GIVEN INFORMATION |
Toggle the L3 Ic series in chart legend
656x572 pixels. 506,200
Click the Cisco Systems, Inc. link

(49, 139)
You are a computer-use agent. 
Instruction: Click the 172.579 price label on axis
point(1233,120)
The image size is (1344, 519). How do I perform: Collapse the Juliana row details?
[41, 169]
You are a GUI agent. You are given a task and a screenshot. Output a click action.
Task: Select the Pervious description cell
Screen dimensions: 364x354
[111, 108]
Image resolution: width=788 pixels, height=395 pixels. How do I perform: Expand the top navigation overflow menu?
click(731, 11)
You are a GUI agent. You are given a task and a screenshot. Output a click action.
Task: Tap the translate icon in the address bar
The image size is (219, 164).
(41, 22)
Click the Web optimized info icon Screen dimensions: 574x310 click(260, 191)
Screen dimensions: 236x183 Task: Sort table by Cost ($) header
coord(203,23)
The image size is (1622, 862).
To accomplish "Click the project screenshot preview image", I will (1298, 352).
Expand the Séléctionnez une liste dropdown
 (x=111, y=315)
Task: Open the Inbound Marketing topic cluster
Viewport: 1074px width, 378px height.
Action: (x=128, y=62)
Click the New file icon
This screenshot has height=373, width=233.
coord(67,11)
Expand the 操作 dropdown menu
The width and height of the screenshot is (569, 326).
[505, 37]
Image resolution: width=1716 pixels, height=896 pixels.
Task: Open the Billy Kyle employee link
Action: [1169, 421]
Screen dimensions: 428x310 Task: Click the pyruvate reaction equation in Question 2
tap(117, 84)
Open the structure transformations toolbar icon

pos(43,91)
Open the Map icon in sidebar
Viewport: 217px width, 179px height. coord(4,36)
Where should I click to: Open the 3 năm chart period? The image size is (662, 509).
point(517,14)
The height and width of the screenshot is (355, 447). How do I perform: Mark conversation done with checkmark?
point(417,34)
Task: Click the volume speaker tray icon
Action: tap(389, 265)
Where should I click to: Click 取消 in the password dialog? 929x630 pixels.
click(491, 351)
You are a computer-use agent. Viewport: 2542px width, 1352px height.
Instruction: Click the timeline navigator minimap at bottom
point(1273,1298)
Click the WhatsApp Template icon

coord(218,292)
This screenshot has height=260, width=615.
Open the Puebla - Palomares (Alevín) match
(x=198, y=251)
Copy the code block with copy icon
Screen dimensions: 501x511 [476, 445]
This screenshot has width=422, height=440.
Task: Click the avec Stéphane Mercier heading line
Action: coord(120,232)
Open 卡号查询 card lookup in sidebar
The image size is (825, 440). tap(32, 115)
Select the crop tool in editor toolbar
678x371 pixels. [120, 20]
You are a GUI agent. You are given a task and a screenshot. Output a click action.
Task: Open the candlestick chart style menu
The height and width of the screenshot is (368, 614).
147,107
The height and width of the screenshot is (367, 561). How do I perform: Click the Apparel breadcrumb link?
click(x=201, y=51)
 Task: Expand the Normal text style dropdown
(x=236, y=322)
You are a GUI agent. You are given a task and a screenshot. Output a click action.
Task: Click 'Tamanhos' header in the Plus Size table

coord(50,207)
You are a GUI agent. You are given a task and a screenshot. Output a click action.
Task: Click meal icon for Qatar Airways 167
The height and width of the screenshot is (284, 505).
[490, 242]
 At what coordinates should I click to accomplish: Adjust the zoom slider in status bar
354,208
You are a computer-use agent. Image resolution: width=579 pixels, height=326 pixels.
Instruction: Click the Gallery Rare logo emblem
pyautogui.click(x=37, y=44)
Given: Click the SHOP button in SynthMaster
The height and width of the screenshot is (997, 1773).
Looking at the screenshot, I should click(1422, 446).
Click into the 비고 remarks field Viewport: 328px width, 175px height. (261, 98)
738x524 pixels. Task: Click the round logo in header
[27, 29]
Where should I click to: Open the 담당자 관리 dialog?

BRIEF | Reproduce every line of the items above without any changes.

FULL RESPONSE |
Toggle the L3 Ic series in chart legend
656x572 pixels. 506,200
Click the Cisco Systems, Inc. link

(49, 139)
You are a computer-use agent. 
Instruction: Click the 172.579 price label on axis
point(1233,120)
The image size is (1344, 519). How do I perform: Collapse the Juliana row details?
[41, 169]
You are a GUI agent. You are given a task and a screenshot. Output a click action.
Task: Select the Pervious description cell
Screen dimensions: 364x354
[111, 108]
Image resolution: width=788 pixels, height=395 pixels. How do I perform: Expand the top navigation overflow menu?
click(731, 11)
You are a GUI agent. You are given a task and a screenshot. Output a click action.
Task: Tap the translate icon in the address bar
The image size is (219, 164).
(41, 22)
Click the Web optimized info icon Screen dimensions: 574x310 click(260, 191)
Screen dimensions: 236x183 Task: Sort table by Cost ($) header
coord(203,23)
The image size is (1622, 862).
To accomplish "Click the project screenshot preview image", I will (1298, 352).
Expand the Séléctionnez une liste dropdown
 (x=111, y=315)
Task: Open the Inbound Marketing topic cluster
Viewport: 1074px width, 378px height.
Action: (x=128, y=62)
Click the New file icon
This screenshot has height=373, width=233.
coord(67,11)
Expand the 操作 dropdown menu
The width and height of the screenshot is (569, 326).
[505, 37]
Image resolution: width=1716 pixels, height=896 pixels.
Task: Open the Billy Kyle employee link
Action: [1169, 421]
Screen dimensions: 428x310 Task: Click the pyruvate reaction equation in Question 2
tap(117, 84)
Open the structure transformations toolbar icon

pos(43,91)
Open the Map icon in sidebar
Viewport: 217px width, 179px height. coord(4,36)
Where should I click to: Open the 3 năm chart period? The image size is (662, 509).
point(517,14)
The height and width of the screenshot is (355, 447). How do I perform: Mark conversation done with checkmark?
point(417,34)
Task: Click the volume speaker tray icon
Action: tap(389, 265)
Where should I click to: Click 取消 in the password dialog? 929x630 pixels.
click(491, 351)
You are a computer-use agent. Viewport: 2542px width, 1352px height.
Instruction: Click the timeline navigator minimap at bottom
point(1273,1298)
Click the WhatsApp Template icon

coord(218,292)
This screenshot has height=260, width=615.
Open the Puebla - Palomares (Alevín) match
(x=198, y=251)
Copy the code block with copy icon
Screen dimensions: 501x511 [476, 445]
This screenshot has width=422, height=440.
Task: Click the avec Stéphane Mercier heading line
Action: coord(120,232)
Open 卡号查询 card lookup in sidebar
The image size is (825, 440). tap(32, 115)
Select the crop tool in editor toolbar
678x371 pixels. [120, 20]
You are a GUI agent. You are given a task and a screenshot. Output a click action.
Task: Open the candlestick chart style menu
The height and width of the screenshot is (368, 614).
147,107
The height and width of the screenshot is (367, 561). How do I perform: Click the Apparel breadcrumb link?
click(x=201, y=51)
 Task: Expand the Normal text style dropdown
(x=236, y=322)
You are a GUI agent. You are given a task and a screenshot. Output a click action.
Task: Click 'Tamanhos' header in the Plus Size table

coord(50,207)
You are a GUI agent. You are given a task and a screenshot. Output a click action.
Task: Click meal icon for Qatar Airways 167
The height and width of the screenshot is (284, 505).
[490, 242]
 At what coordinates should I click to accomplish: Adjust the zoom slider in status bar
354,208
You are a computer-use agent. Image resolution: width=579 pixels, height=326 pixels.
Instruction: Click the Gallery Rare logo emblem
pyautogui.click(x=37, y=44)
Given: Click the SHOP button in SynthMaster
The height and width of the screenshot is (997, 1773).
Looking at the screenshot, I should click(1422, 446).
Click into the 비고 remarks field Viewport: 328px width, 175px height. (261, 98)
738x524 pixels. Task: Click the round logo in header
[27, 29]
Where should I click to: Open the 담당자 관리 dialog?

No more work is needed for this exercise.